%%

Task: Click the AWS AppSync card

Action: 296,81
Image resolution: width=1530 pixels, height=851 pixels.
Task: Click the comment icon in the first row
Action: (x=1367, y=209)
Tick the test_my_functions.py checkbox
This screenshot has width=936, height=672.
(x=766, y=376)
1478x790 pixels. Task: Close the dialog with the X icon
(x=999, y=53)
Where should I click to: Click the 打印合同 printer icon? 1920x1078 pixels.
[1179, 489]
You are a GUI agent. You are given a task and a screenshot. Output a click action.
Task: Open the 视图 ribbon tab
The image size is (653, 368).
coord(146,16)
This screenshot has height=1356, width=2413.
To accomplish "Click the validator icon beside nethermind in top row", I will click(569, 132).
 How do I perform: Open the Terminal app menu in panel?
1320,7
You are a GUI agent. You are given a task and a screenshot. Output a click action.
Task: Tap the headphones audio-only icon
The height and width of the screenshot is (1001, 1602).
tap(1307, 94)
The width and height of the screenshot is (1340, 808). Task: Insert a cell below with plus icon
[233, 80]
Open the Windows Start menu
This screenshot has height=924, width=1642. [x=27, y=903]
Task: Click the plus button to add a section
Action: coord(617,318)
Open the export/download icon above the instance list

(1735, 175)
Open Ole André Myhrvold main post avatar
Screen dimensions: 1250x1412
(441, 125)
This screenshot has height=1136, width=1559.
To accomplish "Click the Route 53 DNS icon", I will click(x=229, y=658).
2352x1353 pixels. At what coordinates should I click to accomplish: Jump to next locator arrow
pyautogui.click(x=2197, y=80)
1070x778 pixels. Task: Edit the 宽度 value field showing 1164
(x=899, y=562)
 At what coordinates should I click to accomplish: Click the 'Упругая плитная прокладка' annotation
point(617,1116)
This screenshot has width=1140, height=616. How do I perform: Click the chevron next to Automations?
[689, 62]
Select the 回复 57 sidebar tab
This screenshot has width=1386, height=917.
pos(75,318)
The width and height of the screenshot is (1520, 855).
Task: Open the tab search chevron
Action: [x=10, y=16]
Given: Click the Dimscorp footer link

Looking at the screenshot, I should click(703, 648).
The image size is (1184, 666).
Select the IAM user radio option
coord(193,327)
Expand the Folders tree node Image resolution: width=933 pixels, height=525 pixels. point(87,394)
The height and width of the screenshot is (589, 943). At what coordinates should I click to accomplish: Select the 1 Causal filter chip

%%

*Work item*
Transcribe exactly, starting at the line with "This screenshot has width=1386, height=917." and continuing through the last line of the data above; leave out all earlier lines.

*Problem solution*
This screenshot has width=1386, height=917.
pos(75,318)
The width and height of the screenshot is (1520, 855).
Task: Open the tab search chevron
Action: [x=10, y=16]
Given: Click the Dimscorp footer link

Looking at the screenshot, I should click(703, 648).
The image size is (1184, 666).
Select the IAM user radio option
coord(193,327)
Expand the Folders tree node Image resolution: width=933 pixels, height=525 pixels. point(87,394)
The height and width of the screenshot is (589, 943). At what coordinates should I click to accomplish: Select the 1 Causal filter chip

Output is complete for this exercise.